Controlled Catastrophic Thinking led us to Our Digital Transformation
It was 2013 and a wave of digital forwarders were born. I was early on in my career at CargoTrans and logistics. I had about six years of real-world work experience. I was worried. No – I was scared to death. I read articles where writers compared our industry to the travel industry and said that freight forwarders would become extinct. They were partially right.
I knew we had to innovate to survive. I knew we had to open our minds to change and think through our digital transformation. The truth is that I didn’t know that the journey we were about to embark on was a digital transformation. All I knew was that we needed to get better and smarter to improve work for our people and our product for our customers.
‘Old school’ is typically positive. I love an old-school restaurant – a transportive experience frozen in time – they’ve remained true to their values and quality. However, even old-school establishments accept credit cards. In logistics old school typically meant lots of paper, very little change or tech, and a core value of ‘that’s the way we always did it’ with the eye-roll.
Now don’t get me wrong – I’ve made the mistake of changing things up for the sake of change which I don’t recommend. But the truth is that the logistics and transportation industries were/are clunky, fragmented, and way behind other industries. It was stuck like the Ever Given in the Suez Canal – those six days felt like an eternity! The resistance movement to keep the status quo was an industry-wide epidemic. The struggle was real. An uphill battle to say the least.
Controlled catastrophic thinking (CCT) involves imagining the worst possible scenarios and experiencing what those outcomes may feel like. In this way you prepare yourself for the worst -if the shit hits the fan – you can figure it out. Catastrophic thinking without control is dangerous and can create lots of anxiety and for some decision-making paralysis.
So, to survive I knew I had to consider worst-case scenarios, but then quickly move on to resolution and brainstorming:
- How might we avoid the utterly devastating outcomes I just imagined?
- What if we choose the wrong tech stack?
- Who not how?
- What if our tech partners aren’t the right ones?
- Why do we exist today? Why do we need to exist in the future?
- How might we add more value for our clients?
- How might we do more with less?
- How might we work smarter, not harder?
- How might we continue to inject humanity into what we do and deepen our relationships with all stakeholders?
- How can we improve the quality of work and life of our employees? How might we improve customer experience?
- How might we win?
We were lucky, our founder, my father, had primed the organization as well as me and my brother to be open to new technology and making work more efficient. Whether it was software, faster hardware, faster internet, faster printers (different times), or hiring the best, we were primed to consider the future. We had a head start.

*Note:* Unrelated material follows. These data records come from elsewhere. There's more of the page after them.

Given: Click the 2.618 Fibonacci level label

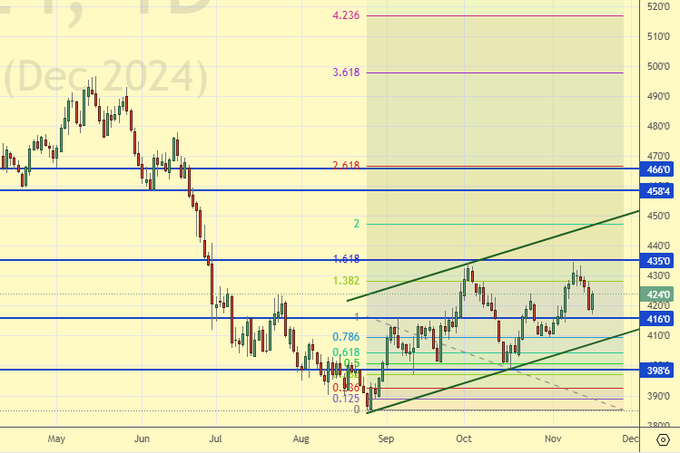Looking at the screenshot, I should 346,166.
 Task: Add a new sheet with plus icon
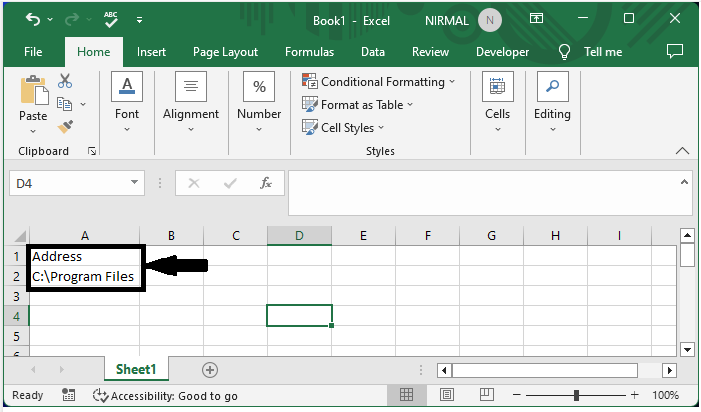[210, 369]
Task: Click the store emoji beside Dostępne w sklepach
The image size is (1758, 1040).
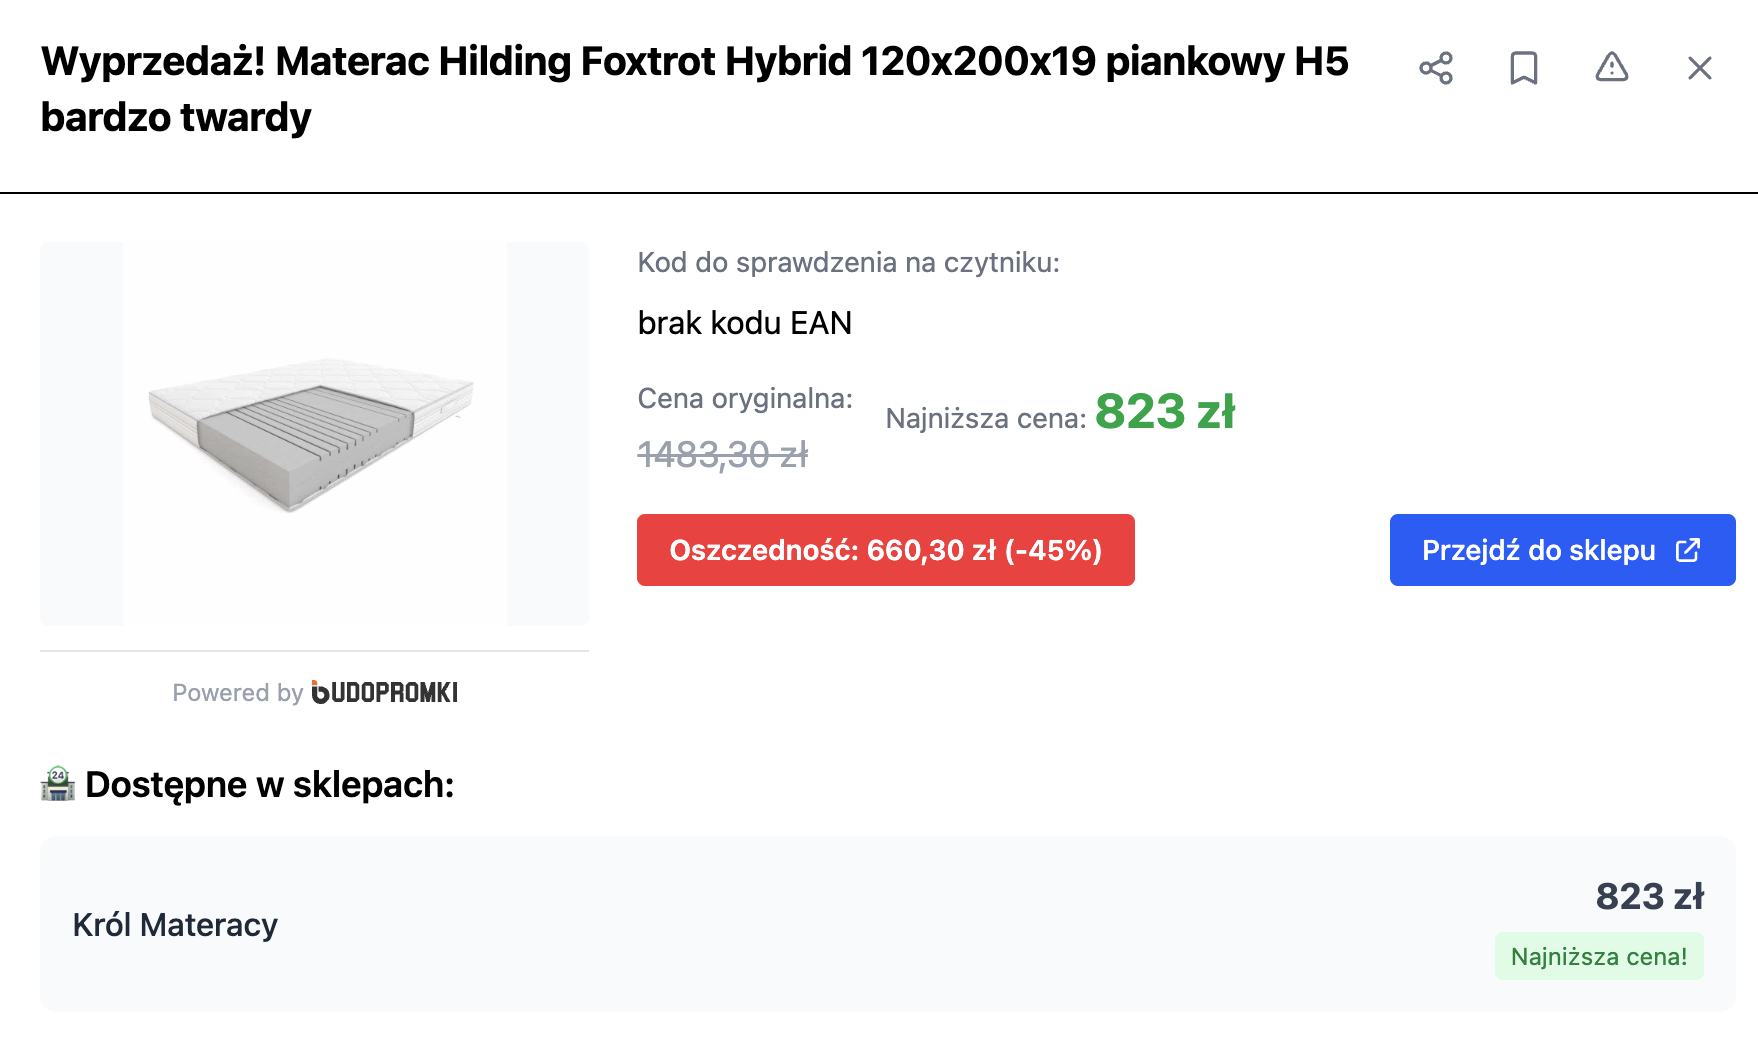Action: [x=58, y=784]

At the time we imagined the industry changing overnight – we were young. Now we recognize that disruption and adoption typically take longer than predicted, especially in a complex industry like ours.
From technology leader to operations, we looked to evolve and transform our company. We went paperless and cloud-based way before most in our industry. We wanted to save trees, reduce clutter, and reduce downtime and risk.
We knew that to deliver the ideal customer experience we needed to prepare our crew for transformation first because technology without humans is impossible. Also, happier employees first will create raving fans out of your clients.
We adopted the leading ERP in our industry early on, but implementation and learning took more time and resources like most powerful tools. Robust tech isn’t ‘set it and forget it,’ but more continuous implementation, improvement, and refinement.
We often describe the work that CargoTrans and our ‘crew members’ do as making miracles happen #mmh. I’m serious. Our ‘Logisticians’ (as I like to call them) – part logistic experts, part magicians – must anticipate many factors to execute a shipment – geopolitics (Red Sea), climate change (Panama Canal), labor union strikes – you name it we’ve dealt with it.
Most international shipments physically change hands at a minimum of SIX times. That means a minimum of six different vendors, carriers, and tech platforms. Our job is to coordinate, collaborate, and simultaneously provide real-time visibility to our customers.
So, to digitize most of this process we’ve had to implement, learn, and integrate with an endless list of tech platforms – from optical character recognition, transportation management systems, tracking/tracing platforms, messaging, AI tools, CRMs, etc. We’ve demoed, driven, and tried 100s of different tools to get it right. At times to find out we had to scrap a solution and start over.
Love it or hate it most books, bottles of wine, or Airbnb are judged by their ‘cover/label/cover photo.’ After nearly a decade of working internally on our workflows, tech stack, and process – we knew we had to provide clients with something pretty – with what they deserved. We needed to provide a top-notch customer visibility dashboard for our one-stop shopping logistics model – international, customs, domestic freight, fulfillment/warehousing – end-to-end, but with a look, feel, and visibility that puts the customer in the driver’s seat – or should I say Captain’s seat. Captain is the cover to our tech transformation – it’s what most people see when interacting with us. It was a hell of a ride and I assure you it’s still not over.
Remember – to overcome challenges and achieve big hairy audacious goals – you may need to live the worst-case scenario for a moment – and then create a plan, ask for help and get to work. Enjoy the journey and you may be surprised by the positive outcome.